■ INPUT MATERIAL
▬▬▬▬▬▬▬▬▬▬

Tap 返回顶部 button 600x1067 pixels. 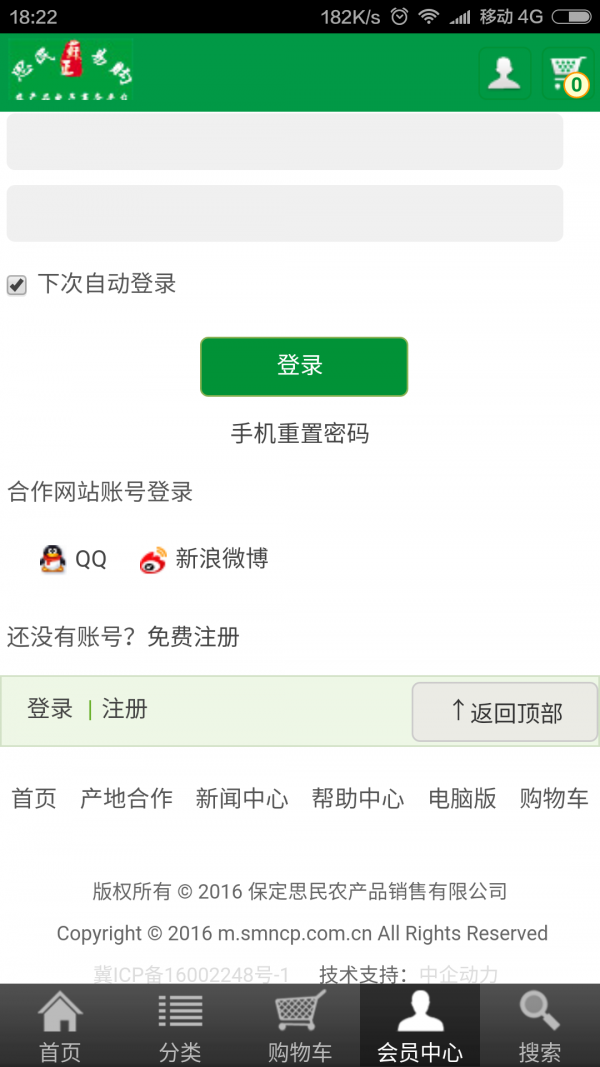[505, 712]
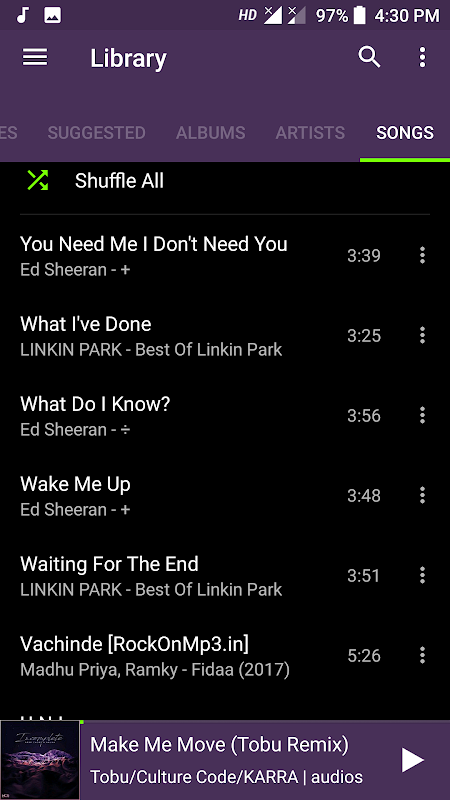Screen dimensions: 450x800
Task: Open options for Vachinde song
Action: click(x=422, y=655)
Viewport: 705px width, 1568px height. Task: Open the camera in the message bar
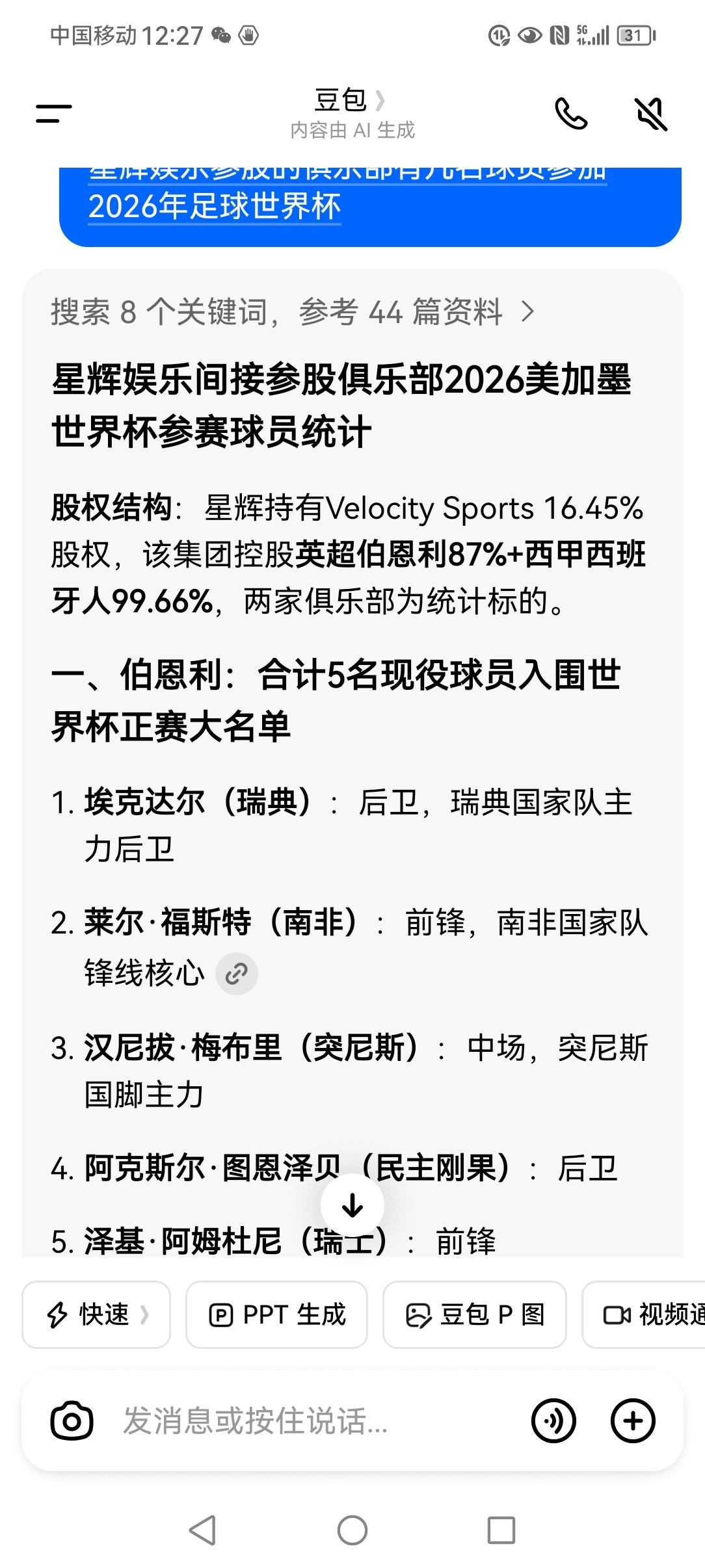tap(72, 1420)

▬▬▬▬▬▬▬▬▬▬

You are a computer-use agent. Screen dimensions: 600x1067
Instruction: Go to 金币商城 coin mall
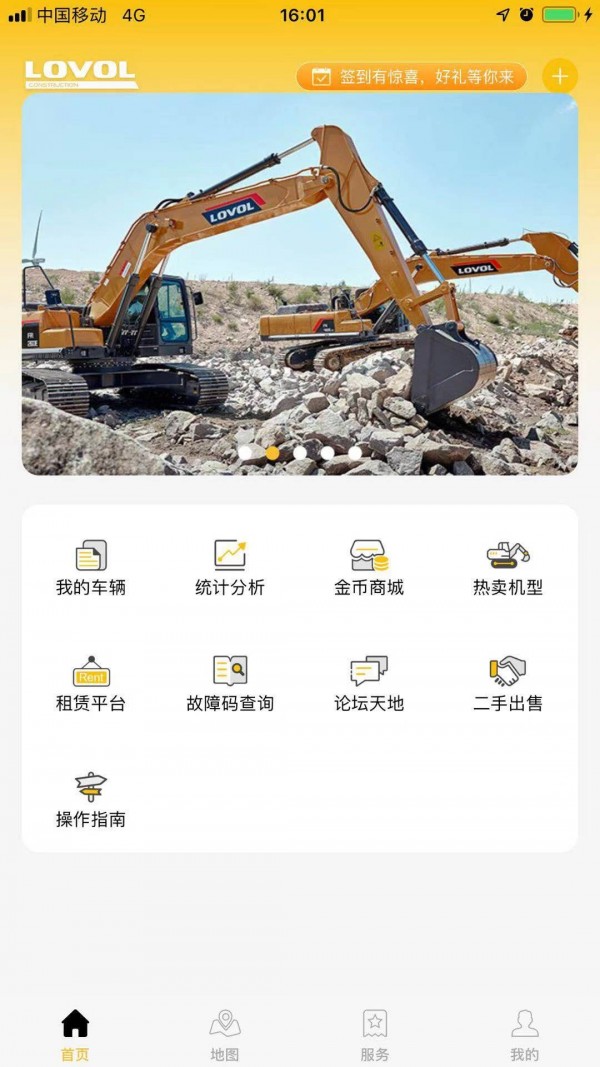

▬▬▬▬▬▬▬▬▬▬

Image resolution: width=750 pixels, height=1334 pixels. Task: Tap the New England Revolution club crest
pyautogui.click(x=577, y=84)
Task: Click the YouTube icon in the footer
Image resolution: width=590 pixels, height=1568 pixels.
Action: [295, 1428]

▬▬▬▬▬▬▬▬▬▬

■ INSTRUCTION
Swap "Go to" for "Open" in the part of the material that opens with the line containing "You are a computer-use" and closes with the line containing "Instruction: Go to 金币商城 coin mall". Give those lines again with nothing else altered.

■ RESULT OF THE TASK
You are a computer-use agent. Screen dimensions: 600x1067
Instruction: Open 金币商城 coin mall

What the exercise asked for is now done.